2. General Requirements

Today, a commonly encountered randomness requirement is to pick a user password, usually a simple character string. Obviously, a password that can be guessed does not provide security. For re-usable passwords, it is desirable that users be able to remember the password. This may make it advisable to use pronounceable character strings or phrases composed of ordinary words. But this affects only the format of the password information, not the requirement that the password be very hard to guess.

Many other requirements come from the cryptographic arena. Cryptographic techniques can be used to provide a variety of services, including confidentiality and authentication. Such services are based on quantities, traditionally called "keys", that are unknown to and unguessable by an adversary.

There are even TCP/IP protocol uses for randomness in picking initial sequence numbers [RFC1948].

Generally speaking, the above examples also illustrate two different types of random quantities that may be wanted. In the case of human-usable passwords, the only important characteristic is that they be unguessable. It is not important that they may be composed of ASCII characters, so the top bit of every byte is zero, for example. On the other hand, for fixed length keys and the like, one normally wants quantities that appear to be truly random, that is, quantities whose bits will pass statistical randomness tests.

In some cases, such as the use of symmetric encryption with the one-time pads or an algorithm like the US Advanced Encryption Standard [AES], the parties who wish to communicate confidentially and/or with authentication must all know the same secret key. In other cases, where asymmetric or "public key" cryptographic techniques are used, keys come in pairs. One key of the pair is private and must be kept secret by one party; the other is public and can be published to the world. It is computationally infeasible to determine the private key from the public key, and knowledge of the public key is of no help to an adversary [ASYMMETRIC]. See general references [SCHNEIER, FERGUSON, KAUFMAN].

The frequency and volume of the requirement for random quantities differs greatly for different cryptographic systems. With pure RSA, random quantities are required only when a new key pair is generated; thereafter, any number of messages can be signed without a further need for randomness. The public key Digital Signature Algorithm devised by the US National Institute of Standards and Technology (NIST) requires good random numbers for each signature [DSS]. And encrypting with a one-time pad (in principle the strongest possible encryption technique) requires randomness of equal volume to all the messages to be processed. See general references [SCHNEIER, FERGUSON, KAUFMAN].
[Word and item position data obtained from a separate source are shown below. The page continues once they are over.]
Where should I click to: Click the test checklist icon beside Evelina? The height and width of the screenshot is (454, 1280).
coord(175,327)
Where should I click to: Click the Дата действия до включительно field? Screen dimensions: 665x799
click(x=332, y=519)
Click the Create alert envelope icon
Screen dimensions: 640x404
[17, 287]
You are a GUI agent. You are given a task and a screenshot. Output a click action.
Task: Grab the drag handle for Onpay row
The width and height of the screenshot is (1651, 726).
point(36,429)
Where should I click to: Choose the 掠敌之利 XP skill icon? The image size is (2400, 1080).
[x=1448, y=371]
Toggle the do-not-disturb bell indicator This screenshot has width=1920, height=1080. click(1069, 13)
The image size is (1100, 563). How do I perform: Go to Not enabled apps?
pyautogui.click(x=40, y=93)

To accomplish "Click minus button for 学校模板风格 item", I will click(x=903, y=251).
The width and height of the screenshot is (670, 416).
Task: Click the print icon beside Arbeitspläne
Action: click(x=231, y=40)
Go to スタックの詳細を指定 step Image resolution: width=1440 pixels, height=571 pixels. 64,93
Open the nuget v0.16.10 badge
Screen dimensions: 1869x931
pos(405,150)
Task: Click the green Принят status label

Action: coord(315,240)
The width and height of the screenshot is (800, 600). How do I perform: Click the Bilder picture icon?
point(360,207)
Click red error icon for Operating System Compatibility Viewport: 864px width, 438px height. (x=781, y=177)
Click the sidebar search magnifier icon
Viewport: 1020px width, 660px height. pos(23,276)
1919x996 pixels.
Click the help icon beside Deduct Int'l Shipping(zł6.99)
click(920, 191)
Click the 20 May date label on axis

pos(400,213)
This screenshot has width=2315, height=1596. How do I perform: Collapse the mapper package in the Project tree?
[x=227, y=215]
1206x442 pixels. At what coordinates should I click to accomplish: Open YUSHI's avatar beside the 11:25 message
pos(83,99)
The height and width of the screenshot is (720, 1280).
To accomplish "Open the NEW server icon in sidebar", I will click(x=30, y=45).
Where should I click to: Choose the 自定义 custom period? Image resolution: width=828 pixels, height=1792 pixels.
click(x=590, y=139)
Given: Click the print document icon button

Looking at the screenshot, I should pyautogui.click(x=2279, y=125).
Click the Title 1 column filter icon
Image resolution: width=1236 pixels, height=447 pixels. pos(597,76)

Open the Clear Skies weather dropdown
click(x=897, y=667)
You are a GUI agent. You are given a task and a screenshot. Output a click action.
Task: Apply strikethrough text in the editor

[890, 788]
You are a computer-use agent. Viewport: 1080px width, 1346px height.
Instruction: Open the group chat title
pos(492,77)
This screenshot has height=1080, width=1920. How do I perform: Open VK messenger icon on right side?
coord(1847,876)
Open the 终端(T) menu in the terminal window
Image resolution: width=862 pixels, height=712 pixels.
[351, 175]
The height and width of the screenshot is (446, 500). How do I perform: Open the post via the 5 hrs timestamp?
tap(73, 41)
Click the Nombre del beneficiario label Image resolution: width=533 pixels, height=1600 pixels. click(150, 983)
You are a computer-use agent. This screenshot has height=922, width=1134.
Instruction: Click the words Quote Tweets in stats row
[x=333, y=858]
In most of these cases, an adversary can try to determine the "secret" key by trial and error. This is possible as long as the key is enough smaller than the message that the correct key can be uniquely identified. The probability of an adversary succeeding at this must be made acceptably low, depending on the particular application. The size of the space the adversary must search is related to the amount of key "information" present, in an information-theoretic sense [SHANNON]. This depends on the number of different secret values possible and the probability of each value, as follows:

                         -----
                         \
   Bits of information =  \     - p   * log  ( p  )
                          /        i       2    i
                         /
                         -----

where i counts from 1 to the number of possible secret values and p sub i is the probability of the value numbered i. (Because p sub i is less than one, the log will be negative, so each term in the sum will be non-negative.)

If there are 2^n different values of equal probability, then n bits of information are present and an adversary would have to try, on the average, half of the values, or 2^(n-1), before guessing the secret quantity. If the probability of different values is unequal, then there is less information present, and fewer guesses will, on average, be required by an adversary. In particular, any values that an adversary can know to be impossible or of low probability can be initially ignored by the adversary, who will search through the more probable values first.

For example, consider a cryptographic system that uses 128-bit keys. If these keys are derived using a fixed pseudo-random number generator that is seeded with an 8-bit seed, then an adversary needs to search through only 256 keys (by running the pseudo-random number generator with every possible seed), not 2^128 keys as may at first appear to be the case. Only 8 bits of "information" are in these 128-bit keys.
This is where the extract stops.